[[ Material to process, beginning ]]
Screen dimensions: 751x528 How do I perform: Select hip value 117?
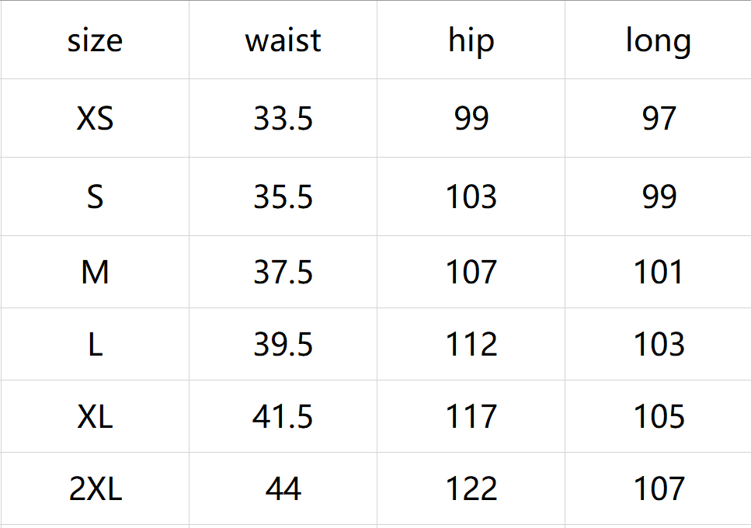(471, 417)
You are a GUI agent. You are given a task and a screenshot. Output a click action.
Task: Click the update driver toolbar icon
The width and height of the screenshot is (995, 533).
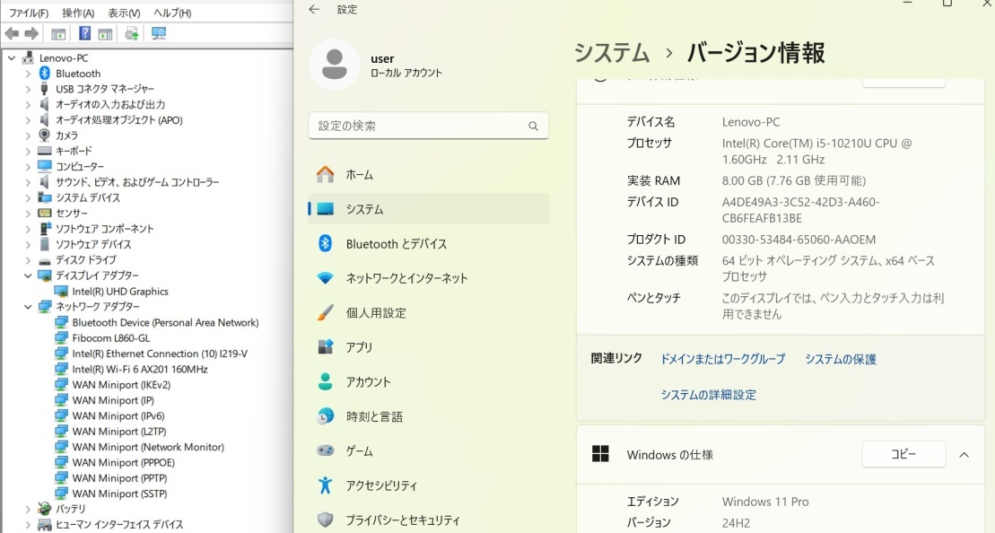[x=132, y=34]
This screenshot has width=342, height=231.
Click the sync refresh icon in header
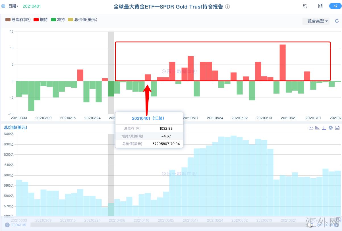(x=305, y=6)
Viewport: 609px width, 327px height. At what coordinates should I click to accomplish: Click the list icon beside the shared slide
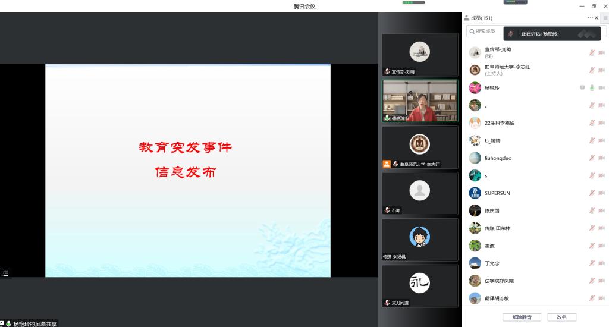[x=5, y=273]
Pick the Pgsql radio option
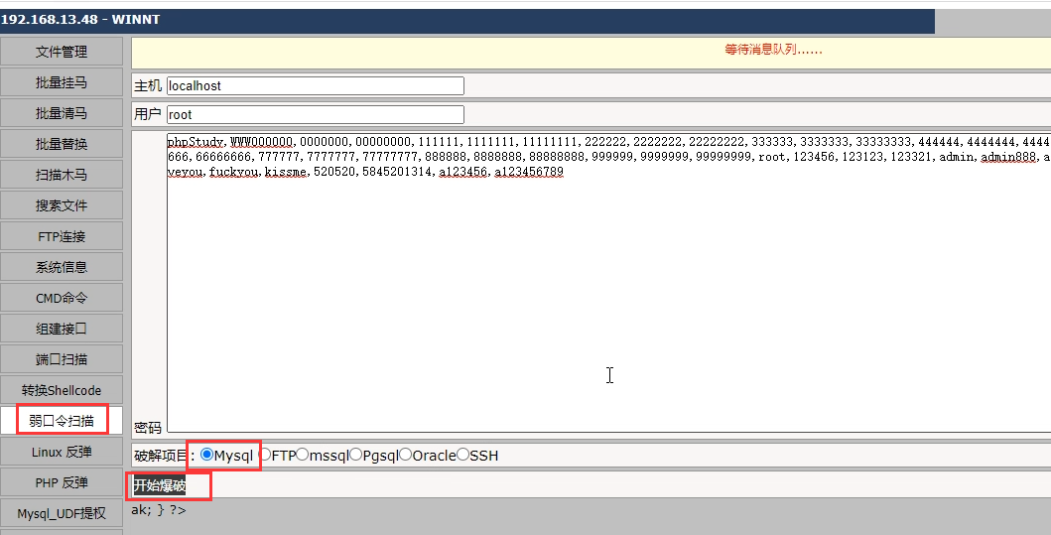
[[ Material to process, end ]]
Work instructions - In the copy, include exactly the lines from the one with "Viewport: 609px width, 327px" through the final line of the entries above, both ends counted, and no pictures.

Final answer -
Viewport: 609px width, 327px height. At what coordinates should I click to accomplish: Click the list icon beside the shared slide
[x=5, y=273]
Pick the Pgsql radio option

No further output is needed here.